What you will do
In the entries below, find every line holding the string "computer" and collect it.

═══

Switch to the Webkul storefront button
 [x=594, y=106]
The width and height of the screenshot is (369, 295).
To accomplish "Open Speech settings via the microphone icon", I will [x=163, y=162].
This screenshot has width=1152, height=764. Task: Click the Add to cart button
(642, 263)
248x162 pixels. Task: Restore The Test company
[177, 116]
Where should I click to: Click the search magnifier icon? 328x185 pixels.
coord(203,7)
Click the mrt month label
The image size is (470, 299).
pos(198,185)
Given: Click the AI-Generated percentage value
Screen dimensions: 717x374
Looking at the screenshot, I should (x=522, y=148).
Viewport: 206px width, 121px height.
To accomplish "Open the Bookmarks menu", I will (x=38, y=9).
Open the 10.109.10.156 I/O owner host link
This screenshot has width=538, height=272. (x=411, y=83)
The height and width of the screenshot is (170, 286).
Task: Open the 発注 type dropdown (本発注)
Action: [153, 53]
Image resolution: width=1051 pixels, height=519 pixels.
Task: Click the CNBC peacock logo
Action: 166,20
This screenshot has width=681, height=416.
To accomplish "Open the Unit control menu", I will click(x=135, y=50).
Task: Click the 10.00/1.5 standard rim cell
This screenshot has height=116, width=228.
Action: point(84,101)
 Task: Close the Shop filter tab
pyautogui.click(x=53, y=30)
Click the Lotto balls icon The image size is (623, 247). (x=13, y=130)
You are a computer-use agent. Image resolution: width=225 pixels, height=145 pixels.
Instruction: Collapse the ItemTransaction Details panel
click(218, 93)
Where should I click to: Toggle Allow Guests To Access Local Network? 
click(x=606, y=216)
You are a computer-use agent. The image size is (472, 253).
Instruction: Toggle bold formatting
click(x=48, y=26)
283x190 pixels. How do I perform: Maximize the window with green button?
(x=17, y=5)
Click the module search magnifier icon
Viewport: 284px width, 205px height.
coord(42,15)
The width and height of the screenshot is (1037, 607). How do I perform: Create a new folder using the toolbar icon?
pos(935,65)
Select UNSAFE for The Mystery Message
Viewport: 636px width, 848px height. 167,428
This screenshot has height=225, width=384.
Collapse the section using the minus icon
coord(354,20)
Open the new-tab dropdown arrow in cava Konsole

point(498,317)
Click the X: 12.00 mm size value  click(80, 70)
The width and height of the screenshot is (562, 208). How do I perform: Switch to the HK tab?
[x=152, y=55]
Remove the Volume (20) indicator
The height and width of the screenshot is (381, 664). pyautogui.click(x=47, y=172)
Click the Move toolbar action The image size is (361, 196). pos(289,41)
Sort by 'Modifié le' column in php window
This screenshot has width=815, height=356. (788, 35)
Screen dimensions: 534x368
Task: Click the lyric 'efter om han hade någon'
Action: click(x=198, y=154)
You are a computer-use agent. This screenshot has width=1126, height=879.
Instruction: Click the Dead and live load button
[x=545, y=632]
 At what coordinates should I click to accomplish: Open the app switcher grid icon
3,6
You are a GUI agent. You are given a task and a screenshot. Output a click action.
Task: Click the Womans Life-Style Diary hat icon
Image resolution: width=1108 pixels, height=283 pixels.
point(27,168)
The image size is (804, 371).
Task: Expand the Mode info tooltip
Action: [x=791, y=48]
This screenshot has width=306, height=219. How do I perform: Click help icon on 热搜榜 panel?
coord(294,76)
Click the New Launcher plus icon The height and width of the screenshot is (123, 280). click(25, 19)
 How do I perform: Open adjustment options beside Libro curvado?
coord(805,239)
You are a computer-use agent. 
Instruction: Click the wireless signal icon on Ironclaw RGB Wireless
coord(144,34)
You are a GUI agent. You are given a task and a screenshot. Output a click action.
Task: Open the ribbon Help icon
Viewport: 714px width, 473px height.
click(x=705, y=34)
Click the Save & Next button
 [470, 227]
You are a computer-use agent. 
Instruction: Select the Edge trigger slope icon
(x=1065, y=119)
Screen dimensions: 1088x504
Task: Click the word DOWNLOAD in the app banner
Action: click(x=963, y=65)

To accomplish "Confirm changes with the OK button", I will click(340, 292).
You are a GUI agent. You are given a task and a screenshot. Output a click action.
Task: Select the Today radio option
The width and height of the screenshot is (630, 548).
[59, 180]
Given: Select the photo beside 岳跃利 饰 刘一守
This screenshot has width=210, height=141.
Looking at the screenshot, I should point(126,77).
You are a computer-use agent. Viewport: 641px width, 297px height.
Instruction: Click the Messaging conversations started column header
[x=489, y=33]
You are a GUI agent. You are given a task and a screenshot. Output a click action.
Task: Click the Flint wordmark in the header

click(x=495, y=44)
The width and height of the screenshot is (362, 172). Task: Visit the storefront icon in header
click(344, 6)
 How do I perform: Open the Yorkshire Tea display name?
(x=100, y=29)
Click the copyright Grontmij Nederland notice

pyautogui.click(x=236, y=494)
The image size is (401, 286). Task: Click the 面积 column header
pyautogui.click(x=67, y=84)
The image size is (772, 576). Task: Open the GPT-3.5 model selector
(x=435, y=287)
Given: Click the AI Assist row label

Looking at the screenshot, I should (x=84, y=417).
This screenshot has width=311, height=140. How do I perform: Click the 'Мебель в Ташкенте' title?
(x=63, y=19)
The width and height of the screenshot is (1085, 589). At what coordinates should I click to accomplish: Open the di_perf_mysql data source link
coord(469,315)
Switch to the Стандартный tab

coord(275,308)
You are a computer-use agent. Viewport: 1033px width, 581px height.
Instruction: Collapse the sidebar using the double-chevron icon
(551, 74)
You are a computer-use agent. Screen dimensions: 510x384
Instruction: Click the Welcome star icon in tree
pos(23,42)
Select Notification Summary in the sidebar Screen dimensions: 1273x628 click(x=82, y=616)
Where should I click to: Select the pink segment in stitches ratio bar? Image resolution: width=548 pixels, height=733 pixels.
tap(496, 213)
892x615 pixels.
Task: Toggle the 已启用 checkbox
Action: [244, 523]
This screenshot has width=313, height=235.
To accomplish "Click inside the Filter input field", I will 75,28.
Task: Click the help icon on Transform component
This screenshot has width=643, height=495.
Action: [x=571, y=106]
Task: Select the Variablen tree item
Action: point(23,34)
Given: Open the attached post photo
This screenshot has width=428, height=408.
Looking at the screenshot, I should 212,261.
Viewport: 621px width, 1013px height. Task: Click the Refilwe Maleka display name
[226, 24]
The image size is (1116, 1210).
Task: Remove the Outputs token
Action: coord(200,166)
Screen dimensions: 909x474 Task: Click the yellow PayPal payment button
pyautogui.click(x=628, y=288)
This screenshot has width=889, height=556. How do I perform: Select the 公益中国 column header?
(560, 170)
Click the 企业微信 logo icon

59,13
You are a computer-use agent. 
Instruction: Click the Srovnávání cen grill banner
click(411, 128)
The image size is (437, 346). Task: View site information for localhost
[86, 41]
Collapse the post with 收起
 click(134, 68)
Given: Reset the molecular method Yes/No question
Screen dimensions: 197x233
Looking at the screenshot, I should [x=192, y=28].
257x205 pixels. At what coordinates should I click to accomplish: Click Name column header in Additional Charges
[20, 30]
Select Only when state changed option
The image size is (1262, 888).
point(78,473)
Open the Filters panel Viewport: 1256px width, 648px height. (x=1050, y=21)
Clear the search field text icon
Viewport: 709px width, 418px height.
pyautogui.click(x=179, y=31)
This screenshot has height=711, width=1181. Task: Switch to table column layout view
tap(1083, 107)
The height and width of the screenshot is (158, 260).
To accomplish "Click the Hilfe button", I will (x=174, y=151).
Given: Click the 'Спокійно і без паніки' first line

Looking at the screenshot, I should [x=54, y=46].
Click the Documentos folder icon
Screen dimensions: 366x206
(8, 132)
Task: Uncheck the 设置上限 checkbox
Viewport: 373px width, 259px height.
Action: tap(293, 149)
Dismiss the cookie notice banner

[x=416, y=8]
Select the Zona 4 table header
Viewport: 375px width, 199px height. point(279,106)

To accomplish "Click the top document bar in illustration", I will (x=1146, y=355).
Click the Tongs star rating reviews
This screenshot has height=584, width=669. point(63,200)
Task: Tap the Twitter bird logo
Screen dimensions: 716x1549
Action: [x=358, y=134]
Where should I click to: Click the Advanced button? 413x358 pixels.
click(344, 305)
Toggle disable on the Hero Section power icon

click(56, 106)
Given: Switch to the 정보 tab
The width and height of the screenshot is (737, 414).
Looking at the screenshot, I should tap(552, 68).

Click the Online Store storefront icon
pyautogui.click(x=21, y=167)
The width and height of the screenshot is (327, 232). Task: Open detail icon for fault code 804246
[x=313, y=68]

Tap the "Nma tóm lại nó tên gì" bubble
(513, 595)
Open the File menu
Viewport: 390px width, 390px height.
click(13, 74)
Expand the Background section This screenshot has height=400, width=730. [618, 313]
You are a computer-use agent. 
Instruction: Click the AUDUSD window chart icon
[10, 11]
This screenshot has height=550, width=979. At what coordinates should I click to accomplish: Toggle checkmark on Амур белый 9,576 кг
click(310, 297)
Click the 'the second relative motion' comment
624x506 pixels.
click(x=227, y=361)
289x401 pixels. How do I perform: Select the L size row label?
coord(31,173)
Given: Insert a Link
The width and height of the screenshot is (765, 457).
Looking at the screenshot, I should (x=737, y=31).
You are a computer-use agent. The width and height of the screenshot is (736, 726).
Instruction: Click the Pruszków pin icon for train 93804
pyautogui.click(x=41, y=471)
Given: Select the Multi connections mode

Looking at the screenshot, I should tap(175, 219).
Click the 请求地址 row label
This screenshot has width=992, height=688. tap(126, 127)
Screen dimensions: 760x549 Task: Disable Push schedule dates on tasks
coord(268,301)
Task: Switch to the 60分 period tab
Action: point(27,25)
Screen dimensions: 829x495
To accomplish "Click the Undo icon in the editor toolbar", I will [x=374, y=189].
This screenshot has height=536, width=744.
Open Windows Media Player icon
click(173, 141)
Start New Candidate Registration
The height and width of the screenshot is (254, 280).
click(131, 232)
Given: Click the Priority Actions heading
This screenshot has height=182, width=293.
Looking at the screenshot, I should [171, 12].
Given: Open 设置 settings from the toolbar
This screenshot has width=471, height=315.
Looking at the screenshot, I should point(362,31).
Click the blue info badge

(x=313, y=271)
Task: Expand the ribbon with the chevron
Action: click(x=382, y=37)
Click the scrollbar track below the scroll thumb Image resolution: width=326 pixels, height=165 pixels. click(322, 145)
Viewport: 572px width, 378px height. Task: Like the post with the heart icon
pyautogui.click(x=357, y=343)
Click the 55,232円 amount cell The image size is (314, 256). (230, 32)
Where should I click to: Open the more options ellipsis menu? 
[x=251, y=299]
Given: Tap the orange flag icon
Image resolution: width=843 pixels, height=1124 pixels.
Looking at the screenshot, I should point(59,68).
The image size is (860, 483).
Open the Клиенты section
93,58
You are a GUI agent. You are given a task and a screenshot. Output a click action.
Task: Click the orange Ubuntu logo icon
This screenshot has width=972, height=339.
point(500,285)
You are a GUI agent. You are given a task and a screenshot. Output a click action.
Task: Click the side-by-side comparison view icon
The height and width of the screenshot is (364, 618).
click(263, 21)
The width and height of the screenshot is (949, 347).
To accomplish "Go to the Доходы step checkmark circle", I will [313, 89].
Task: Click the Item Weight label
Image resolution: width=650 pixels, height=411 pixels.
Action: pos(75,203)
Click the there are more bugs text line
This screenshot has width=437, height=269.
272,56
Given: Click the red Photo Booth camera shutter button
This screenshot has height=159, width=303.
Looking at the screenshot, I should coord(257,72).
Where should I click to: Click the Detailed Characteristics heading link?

═══

Answer box
You are a computer-use agent. Image resolution: width=225 pixels, height=145 pixels.
You are a computer-use agent. The image size is (472, 253).
You are a computer-use agent. This screenshot has width=1126, height=879.
You are a computer-use agent. 
You are a computer-use agent. 
You are a computer-use agent. Viewport: 641px width, 297px height.
You are a computer-use agent. Viewport: 1033px width, 581px height.
You are a computer-use agent. Screen dimensions: 510x384
You are a computer-use agent. 
You are a computer-use agent. 
You are a computer-use agent. The width and height of the screenshot is (736, 726).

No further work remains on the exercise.